(Dataset items)
- - -

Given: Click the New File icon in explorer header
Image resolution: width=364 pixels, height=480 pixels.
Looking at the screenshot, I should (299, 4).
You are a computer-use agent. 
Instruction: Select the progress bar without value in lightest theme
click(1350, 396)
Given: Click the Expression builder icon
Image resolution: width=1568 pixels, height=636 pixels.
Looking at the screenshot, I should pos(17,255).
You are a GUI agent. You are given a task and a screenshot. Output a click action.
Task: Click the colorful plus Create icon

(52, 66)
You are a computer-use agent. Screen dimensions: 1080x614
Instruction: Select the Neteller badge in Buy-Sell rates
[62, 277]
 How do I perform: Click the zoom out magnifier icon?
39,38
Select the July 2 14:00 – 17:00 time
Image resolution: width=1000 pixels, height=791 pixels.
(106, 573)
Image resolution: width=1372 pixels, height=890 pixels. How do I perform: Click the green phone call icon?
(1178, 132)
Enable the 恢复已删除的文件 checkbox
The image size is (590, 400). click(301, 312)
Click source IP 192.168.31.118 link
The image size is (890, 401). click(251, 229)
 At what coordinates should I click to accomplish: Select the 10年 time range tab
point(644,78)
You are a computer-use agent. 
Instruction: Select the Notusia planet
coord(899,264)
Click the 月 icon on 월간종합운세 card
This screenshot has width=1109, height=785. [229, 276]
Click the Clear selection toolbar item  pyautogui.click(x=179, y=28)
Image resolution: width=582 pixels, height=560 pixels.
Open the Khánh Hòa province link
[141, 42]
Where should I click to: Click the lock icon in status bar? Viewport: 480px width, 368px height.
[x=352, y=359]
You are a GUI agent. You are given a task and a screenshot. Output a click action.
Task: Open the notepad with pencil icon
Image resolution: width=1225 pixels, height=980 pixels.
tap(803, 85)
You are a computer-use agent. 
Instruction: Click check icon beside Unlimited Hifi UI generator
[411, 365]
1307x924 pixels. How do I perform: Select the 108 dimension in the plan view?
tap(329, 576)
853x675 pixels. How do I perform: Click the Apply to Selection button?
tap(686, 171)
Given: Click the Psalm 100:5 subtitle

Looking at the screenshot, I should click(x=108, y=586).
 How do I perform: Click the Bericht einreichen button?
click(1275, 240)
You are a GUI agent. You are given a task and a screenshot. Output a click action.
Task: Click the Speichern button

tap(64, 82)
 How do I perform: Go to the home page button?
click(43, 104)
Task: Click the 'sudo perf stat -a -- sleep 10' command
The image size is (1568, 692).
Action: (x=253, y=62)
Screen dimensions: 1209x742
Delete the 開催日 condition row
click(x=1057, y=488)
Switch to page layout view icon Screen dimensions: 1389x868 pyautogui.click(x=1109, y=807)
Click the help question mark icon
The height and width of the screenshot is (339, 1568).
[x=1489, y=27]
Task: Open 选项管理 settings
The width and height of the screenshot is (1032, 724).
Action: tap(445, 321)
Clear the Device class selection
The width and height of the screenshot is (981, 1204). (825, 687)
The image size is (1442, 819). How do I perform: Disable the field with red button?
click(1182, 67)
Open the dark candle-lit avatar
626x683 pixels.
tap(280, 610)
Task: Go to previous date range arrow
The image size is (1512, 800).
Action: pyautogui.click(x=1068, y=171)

- - -

● What you are asked to do
Retype every line of the listing above word for word, in its original order.

● Solution below
Given: Click the New File icon in explorer header
Image resolution: width=364 pixels, height=480 pixels.
Looking at the screenshot, I should (299, 4).
You are a computer-use agent. 
Instruction: Select the progress bar without value in lightest theme
click(1350, 396)
Given: Click the Expression builder icon
Image resolution: width=1568 pixels, height=636 pixels.
Looking at the screenshot, I should pos(17,255).
You are a GUI agent. You are given a task and a screenshot. Output a click action.
Task: Click the colorful plus Create icon

(52, 66)
You are a computer-use agent. Screen dimensions: 1080x614
Instruction: Select the Neteller badge in Buy-Sell rates
[62, 277]
 How do I perform: Click the zoom out magnifier icon?
39,38
Select the July 2 14:00 – 17:00 time
Image resolution: width=1000 pixels, height=791 pixels.
(106, 573)
Image resolution: width=1372 pixels, height=890 pixels. How do I perform: Click the green phone call icon?
(1178, 132)
Enable the 恢复已删除的文件 checkbox
The image size is (590, 400). click(301, 312)
Click source IP 192.168.31.118 link
The image size is (890, 401). click(251, 229)
 At what coordinates should I click to accomplish: Select the 10年 time range tab
point(644,78)
You are a computer-use agent. 
Instruction: Select the Notusia planet
coord(899,264)
Click the 月 icon on 월간종합운세 card
This screenshot has width=1109, height=785. [229, 276]
Click the Clear selection toolbar item  pyautogui.click(x=179, y=28)
Image resolution: width=582 pixels, height=560 pixels.
Open the Khánh Hòa province link
[141, 42]
Where should I click to: Click the lock icon in status bar? Viewport: 480px width, 368px height.
[x=352, y=359]
You are a GUI agent. You are given a task and a screenshot. Output a click action.
Task: Open the notepad with pencil icon
Image resolution: width=1225 pixels, height=980 pixels.
tap(803, 85)
You are a computer-use agent. 
Instruction: Click check icon beside Unlimited Hifi UI generator
[411, 365]
1307x924 pixels. How do I perform: Select the 108 dimension in the plan view?
tap(329, 576)
853x675 pixels. How do I perform: Click the Apply to Selection button?
tap(686, 171)
Given: Click the Psalm 100:5 subtitle

Looking at the screenshot, I should click(x=108, y=586).
 How do I perform: Click the Bericht einreichen button?
click(1275, 240)
You are a GUI agent. You are given a task and a screenshot. Output a click action.
Task: Click the Speichern button

tap(64, 82)
 How do I perform: Go to the home page button?
click(43, 104)
Task: Click the 'sudo perf stat -a -- sleep 10' command
The image size is (1568, 692).
Action: (x=253, y=62)
Screen dimensions: 1209x742
Delete the 開催日 condition row
click(x=1057, y=488)
Switch to page layout view icon Screen dimensions: 1389x868 pyautogui.click(x=1109, y=807)
Click the help question mark icon
The height and width of the screenshot is (339, 1568).
[x=1489, y=27]
Task: Open 选项管理 settings
The width and height of the screenshot is (1032, 724).
Action: tap(445, 321)
Clear the Device class selection
The width and height of the screenshot is (981, 1204). (825, 687)
The image size is (1442, 819). How do I perform: Disable the field with red button?
click(1182, 67)
Open the dark candle-lit avatar
626x683 pixels.
tap(280, 610)
Task: Go to previous date range arrow
The image size is (1512, 800).
Action: pyautogui.click(x=1068, y=171)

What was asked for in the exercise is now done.